:: Exercise ::
When you reach the line containing "You are a computer-use agent. The width", begin reproducing the material exactly, stop after the line containing "You are a computer-use agent. The image", and leave out any pictures along the way.

:: Material for this task ::
-- Opening Marker --

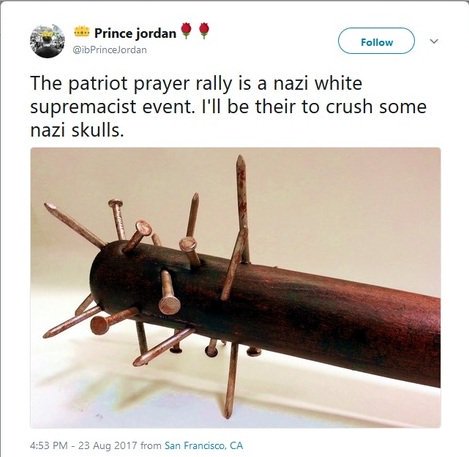This screenshot has width=469, height=457.
Task: Open Prince jordan's profile avatar
Action: [x=47, y=41]
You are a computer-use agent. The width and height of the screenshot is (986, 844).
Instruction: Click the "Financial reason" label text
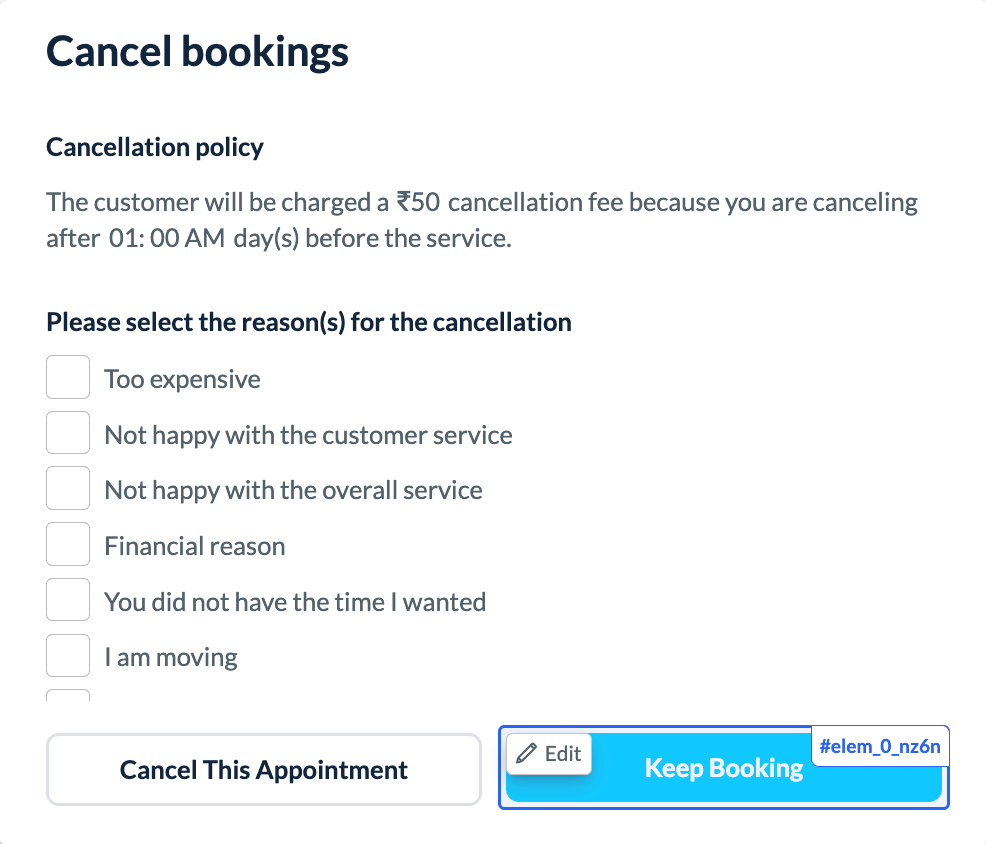click(x=195, y=546)
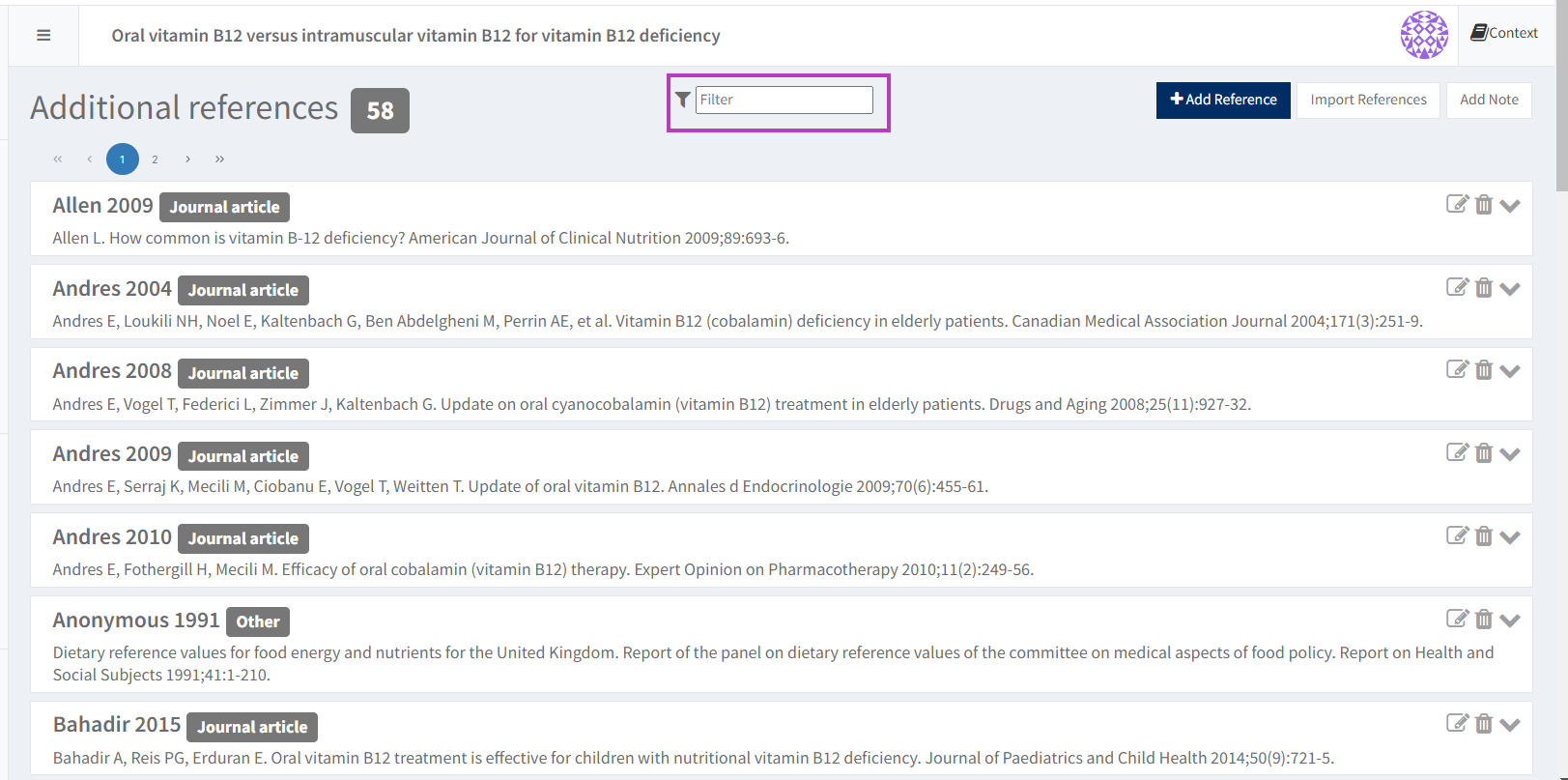The image size is (1568, 780).
Task: Click the Add Note button
Action: (x=1488, y=100)
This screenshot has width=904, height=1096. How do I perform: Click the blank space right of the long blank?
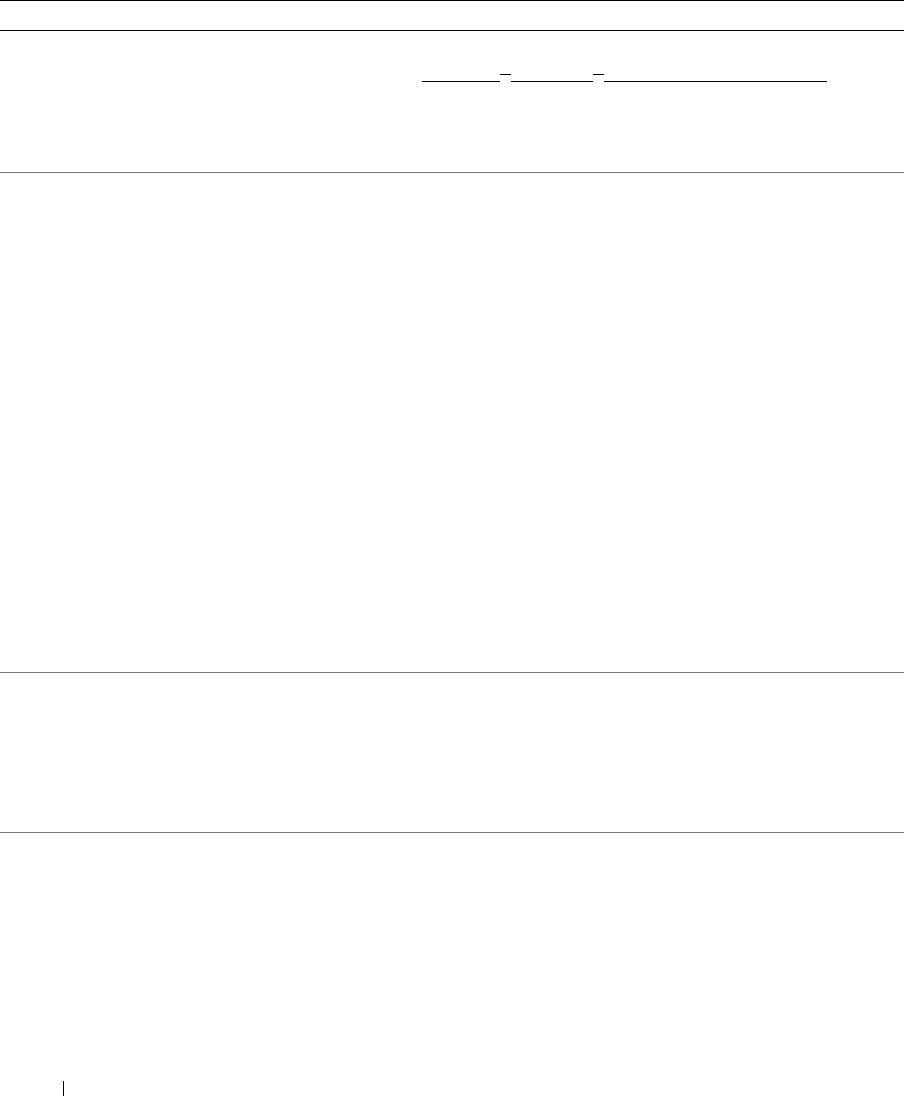click(866, 79)
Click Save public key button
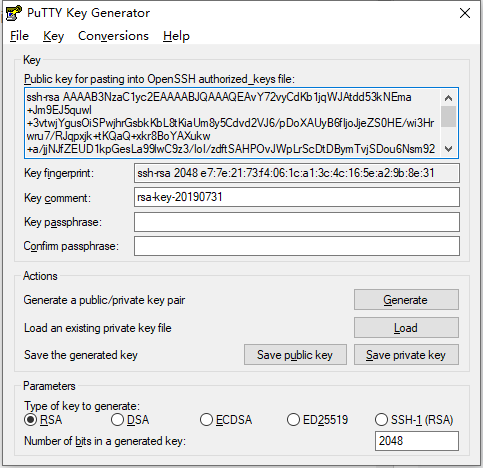The height and width of the screenshot is (468, 483). point(295,355)
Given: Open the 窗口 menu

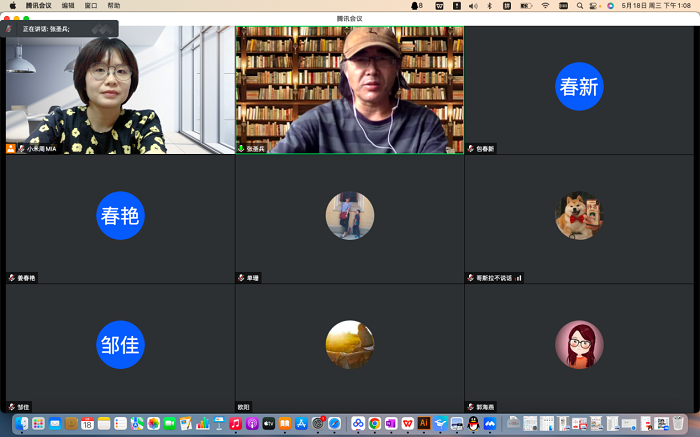Looking at the screenshot, I should point(91,5).
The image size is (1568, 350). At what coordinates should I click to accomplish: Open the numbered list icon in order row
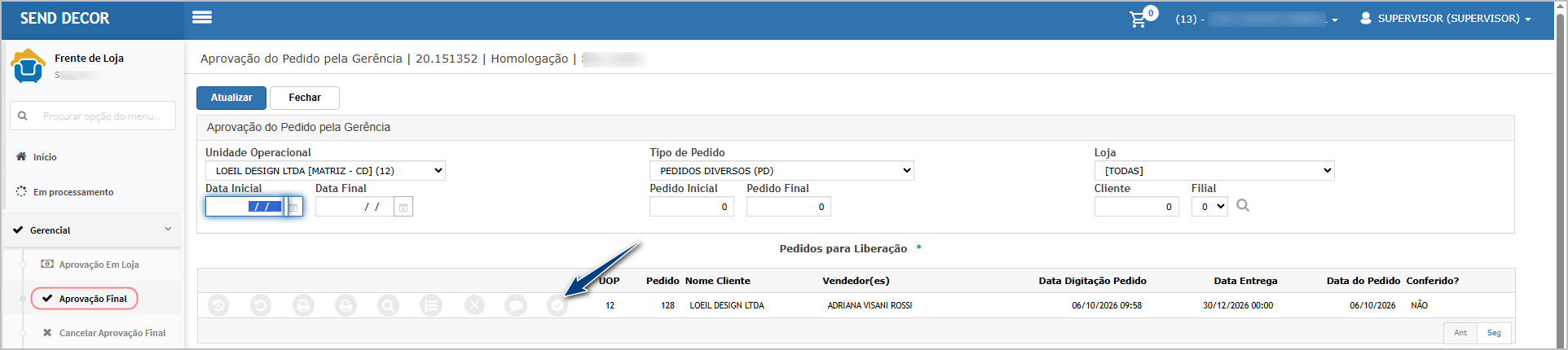[431, 305]
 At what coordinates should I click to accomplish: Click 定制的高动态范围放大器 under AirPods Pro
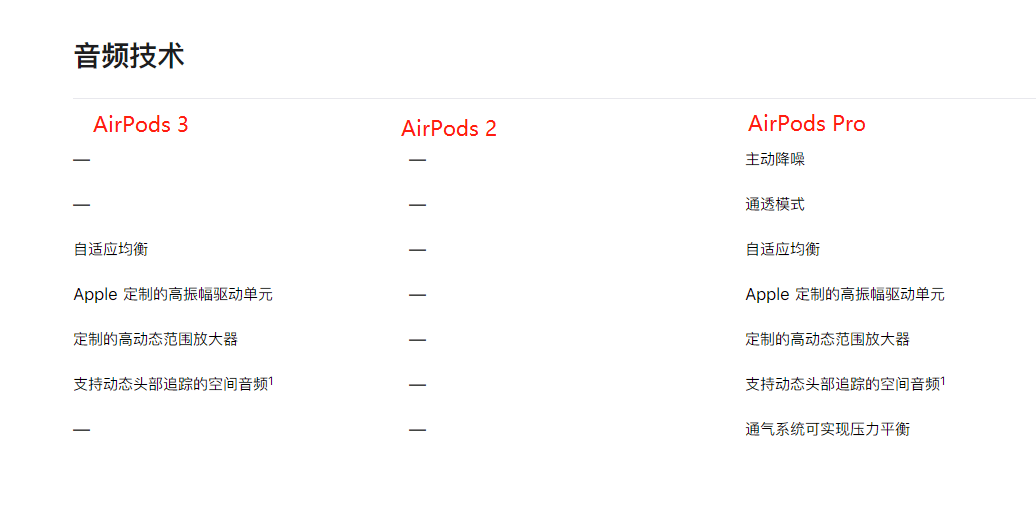click(x=828, y=340)
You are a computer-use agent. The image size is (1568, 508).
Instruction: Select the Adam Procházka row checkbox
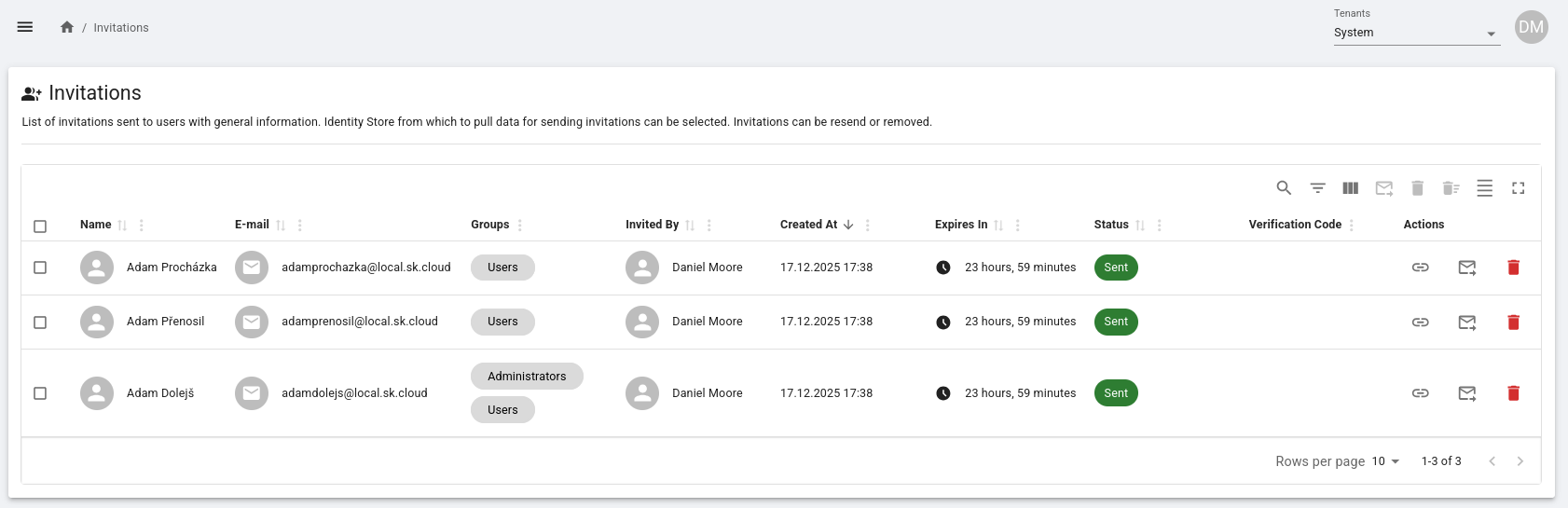click(x=40, y=268)
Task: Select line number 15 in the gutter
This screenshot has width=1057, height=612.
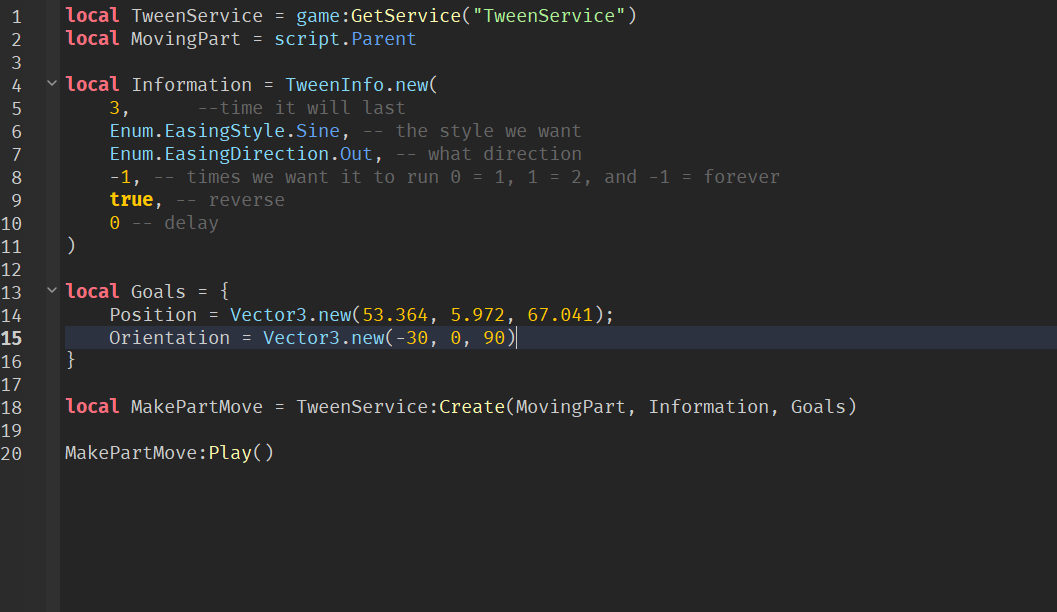Action: tap(13, 337)
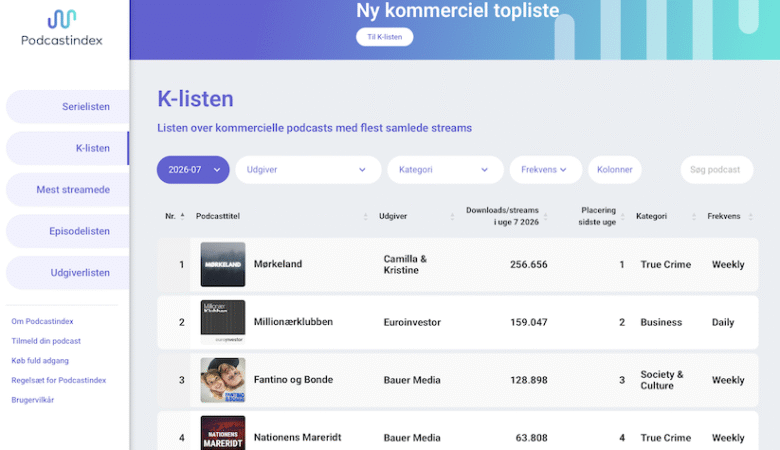Click the Podcastindex logo icon
This screenshot has width=780, height=450.
tap(62, 19)
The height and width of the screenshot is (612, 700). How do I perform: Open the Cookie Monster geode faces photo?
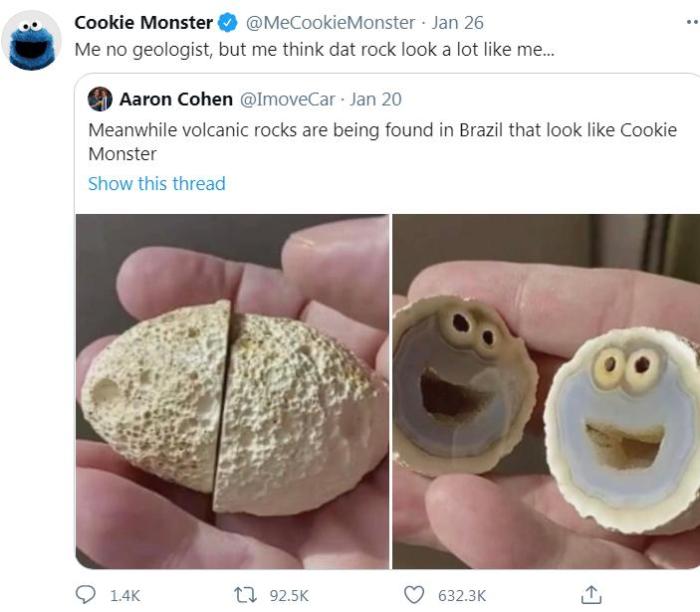click(546, 391)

-- Closing Marker --

:: Written answer ::
You are a computer-use agent. The width and height of the screenshot is (986, 844).
Instruction: Click the "Financial reason" label text
click(x=195, y=546)
The image size is (1568, 780).
Task: Click the Add Note button
Action: (x=1488, y=100)
This screenshot has width=904, height=1096. How do I perform: Click the blank space right of the long blank?
click(866, 79)
Click Save public key button
The height and width of the screenshot is (468, 483). point(295,355)
Given: Open the 窗口 menu

Looking at the screenshot, I should point(91,5).
The image size is (1568, 350). At what coordinates should I click to accomplish: Open the numbered list icon in order row
[431, 305]
 At what coordinates should I click to accomplish: Click 定制的高动态范围放大器 under AirPods Pro
click(x=828, y=340)
You are a computer-use agent. The image size is (1568, 508).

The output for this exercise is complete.